Saved data entries

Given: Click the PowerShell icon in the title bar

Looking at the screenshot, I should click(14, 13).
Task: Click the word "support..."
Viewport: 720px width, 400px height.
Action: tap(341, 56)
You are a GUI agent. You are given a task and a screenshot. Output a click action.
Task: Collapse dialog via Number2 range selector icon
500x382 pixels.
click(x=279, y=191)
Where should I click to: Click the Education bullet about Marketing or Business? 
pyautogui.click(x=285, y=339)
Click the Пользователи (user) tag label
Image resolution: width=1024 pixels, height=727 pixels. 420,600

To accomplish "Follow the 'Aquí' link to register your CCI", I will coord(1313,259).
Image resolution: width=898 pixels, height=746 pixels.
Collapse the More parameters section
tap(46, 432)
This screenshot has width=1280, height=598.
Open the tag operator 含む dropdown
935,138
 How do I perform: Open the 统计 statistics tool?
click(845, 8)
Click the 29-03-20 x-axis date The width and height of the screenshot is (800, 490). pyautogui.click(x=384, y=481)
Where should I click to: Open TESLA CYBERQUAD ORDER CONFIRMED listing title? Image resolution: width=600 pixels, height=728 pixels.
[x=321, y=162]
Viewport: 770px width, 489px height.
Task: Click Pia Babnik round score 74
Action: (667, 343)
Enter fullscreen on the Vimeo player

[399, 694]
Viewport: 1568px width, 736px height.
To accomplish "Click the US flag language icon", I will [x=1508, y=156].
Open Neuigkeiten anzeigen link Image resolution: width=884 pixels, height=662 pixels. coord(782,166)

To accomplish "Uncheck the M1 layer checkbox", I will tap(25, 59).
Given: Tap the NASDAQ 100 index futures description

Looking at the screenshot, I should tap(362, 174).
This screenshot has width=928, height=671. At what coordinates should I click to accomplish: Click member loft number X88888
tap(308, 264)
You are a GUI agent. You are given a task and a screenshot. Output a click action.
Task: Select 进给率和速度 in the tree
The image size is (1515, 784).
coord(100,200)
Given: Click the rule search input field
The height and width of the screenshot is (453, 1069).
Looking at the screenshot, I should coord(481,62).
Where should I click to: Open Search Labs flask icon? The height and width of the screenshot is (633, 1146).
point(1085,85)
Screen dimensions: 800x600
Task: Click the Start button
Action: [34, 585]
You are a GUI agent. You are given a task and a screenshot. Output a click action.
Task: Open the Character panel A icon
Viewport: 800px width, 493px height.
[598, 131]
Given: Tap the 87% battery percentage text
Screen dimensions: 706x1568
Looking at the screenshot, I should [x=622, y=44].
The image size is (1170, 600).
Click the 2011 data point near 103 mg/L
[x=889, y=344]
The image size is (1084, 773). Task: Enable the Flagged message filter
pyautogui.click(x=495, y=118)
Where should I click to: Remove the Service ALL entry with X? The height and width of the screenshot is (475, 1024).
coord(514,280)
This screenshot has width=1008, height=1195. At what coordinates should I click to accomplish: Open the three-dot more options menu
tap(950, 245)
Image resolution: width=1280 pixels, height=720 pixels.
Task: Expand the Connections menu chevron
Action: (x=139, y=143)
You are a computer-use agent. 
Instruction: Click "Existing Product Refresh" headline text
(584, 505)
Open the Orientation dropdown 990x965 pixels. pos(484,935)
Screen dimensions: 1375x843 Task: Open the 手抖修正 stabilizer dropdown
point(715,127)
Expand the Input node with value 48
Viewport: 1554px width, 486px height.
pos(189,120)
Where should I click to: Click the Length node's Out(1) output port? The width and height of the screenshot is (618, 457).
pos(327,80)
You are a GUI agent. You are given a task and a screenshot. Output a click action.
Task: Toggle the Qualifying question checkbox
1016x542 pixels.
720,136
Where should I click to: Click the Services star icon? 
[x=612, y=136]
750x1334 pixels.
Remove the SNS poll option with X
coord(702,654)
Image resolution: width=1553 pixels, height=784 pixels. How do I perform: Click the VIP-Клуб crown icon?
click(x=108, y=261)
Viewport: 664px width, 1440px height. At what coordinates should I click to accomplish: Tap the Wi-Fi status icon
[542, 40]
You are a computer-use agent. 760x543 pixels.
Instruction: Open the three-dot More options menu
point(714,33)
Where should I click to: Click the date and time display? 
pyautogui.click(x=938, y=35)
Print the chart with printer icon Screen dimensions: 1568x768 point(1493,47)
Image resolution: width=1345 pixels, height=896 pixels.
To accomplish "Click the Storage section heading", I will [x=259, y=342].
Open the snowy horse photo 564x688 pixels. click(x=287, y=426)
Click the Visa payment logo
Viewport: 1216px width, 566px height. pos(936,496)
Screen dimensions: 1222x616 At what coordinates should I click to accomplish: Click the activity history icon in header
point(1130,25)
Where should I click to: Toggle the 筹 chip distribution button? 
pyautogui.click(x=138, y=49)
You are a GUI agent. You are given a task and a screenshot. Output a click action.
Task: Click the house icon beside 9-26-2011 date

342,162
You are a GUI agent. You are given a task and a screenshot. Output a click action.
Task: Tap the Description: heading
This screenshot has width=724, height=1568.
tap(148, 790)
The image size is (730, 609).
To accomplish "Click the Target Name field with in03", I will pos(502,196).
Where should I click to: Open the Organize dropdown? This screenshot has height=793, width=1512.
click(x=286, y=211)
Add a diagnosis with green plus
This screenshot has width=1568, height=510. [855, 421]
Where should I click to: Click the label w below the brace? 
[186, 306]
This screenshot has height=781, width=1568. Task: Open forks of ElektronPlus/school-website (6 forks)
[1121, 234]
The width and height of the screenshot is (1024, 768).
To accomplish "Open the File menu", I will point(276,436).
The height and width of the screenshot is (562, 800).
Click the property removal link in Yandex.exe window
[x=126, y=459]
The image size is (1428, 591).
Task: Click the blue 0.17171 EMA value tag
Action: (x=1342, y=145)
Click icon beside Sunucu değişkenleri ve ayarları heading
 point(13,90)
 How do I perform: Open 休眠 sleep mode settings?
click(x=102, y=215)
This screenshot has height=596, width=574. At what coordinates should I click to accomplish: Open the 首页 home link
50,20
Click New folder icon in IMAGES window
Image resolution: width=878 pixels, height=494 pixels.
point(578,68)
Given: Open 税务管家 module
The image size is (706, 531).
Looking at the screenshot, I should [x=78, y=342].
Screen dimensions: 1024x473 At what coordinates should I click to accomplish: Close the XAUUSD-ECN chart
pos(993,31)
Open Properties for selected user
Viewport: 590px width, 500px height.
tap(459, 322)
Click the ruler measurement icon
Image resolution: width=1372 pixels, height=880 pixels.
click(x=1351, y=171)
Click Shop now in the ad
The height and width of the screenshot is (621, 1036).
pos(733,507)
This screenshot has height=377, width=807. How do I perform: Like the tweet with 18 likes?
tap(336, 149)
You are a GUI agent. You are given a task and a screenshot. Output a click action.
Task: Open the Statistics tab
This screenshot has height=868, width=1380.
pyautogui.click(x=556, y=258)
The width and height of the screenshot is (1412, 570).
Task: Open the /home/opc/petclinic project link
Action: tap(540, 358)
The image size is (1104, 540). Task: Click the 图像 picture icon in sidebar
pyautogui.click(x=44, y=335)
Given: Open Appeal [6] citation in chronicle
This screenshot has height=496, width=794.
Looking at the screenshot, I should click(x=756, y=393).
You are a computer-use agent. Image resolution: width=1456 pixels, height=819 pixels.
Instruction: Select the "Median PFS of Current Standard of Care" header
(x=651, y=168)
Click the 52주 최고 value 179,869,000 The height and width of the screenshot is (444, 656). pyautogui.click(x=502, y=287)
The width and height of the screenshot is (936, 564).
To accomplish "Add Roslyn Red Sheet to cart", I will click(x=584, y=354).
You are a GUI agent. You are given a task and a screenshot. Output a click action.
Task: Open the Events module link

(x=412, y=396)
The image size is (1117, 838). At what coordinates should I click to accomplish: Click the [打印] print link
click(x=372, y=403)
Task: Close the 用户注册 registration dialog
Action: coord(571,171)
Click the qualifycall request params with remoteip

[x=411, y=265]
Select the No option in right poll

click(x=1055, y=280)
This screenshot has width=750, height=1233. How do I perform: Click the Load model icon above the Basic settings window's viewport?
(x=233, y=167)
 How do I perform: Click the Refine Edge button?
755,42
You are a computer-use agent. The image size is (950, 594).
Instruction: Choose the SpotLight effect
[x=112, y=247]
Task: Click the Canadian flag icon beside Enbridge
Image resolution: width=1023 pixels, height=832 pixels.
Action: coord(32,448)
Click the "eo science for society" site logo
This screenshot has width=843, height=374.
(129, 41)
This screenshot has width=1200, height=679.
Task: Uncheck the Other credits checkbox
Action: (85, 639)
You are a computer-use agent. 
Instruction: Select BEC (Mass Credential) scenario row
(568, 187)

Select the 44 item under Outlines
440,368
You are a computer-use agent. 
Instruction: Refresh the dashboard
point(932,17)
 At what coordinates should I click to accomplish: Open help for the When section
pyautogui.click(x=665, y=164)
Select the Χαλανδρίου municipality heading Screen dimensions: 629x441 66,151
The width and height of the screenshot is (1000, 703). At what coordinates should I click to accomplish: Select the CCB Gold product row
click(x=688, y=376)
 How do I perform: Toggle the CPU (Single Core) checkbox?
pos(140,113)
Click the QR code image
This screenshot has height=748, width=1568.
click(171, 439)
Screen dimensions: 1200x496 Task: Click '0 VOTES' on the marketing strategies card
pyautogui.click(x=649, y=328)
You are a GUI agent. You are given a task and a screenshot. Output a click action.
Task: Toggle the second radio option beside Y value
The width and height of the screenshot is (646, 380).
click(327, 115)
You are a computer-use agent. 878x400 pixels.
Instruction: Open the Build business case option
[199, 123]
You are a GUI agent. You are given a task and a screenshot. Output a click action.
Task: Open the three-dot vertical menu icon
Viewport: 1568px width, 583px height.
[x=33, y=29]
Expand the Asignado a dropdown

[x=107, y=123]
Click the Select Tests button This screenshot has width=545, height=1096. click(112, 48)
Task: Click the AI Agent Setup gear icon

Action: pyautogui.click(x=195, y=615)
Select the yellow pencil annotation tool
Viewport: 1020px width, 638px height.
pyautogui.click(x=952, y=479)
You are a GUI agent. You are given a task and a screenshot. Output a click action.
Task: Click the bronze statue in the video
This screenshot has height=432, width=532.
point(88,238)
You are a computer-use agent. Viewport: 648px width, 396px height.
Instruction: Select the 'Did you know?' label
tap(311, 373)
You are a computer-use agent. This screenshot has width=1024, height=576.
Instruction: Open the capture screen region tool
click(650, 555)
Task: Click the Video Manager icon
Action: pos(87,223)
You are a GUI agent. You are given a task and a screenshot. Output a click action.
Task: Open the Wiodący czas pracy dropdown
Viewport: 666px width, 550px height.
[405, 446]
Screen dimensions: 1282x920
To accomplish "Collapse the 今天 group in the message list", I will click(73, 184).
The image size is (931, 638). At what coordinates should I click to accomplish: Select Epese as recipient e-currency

** What you should do **
The answer must be every line of the records above that holds the word "computer".

** Completed exercise **
You are a computer-use agent. 
You are a computer-use agent. 760x543 pixels.
You are a computer-use agent. Image resolution: width=1456 pixels, height=819 pixels.
You are a computer-use agent. The image size is (950, 594).
You are a computer-use agent. 
You are a computer-use agent. 
You are a computer-use agent. 878x400 pixels.
You are a computer-use agent. Viewport: 648px width, 396px height.
You are a computer-use agent. This screenshot has width=1024, height=576.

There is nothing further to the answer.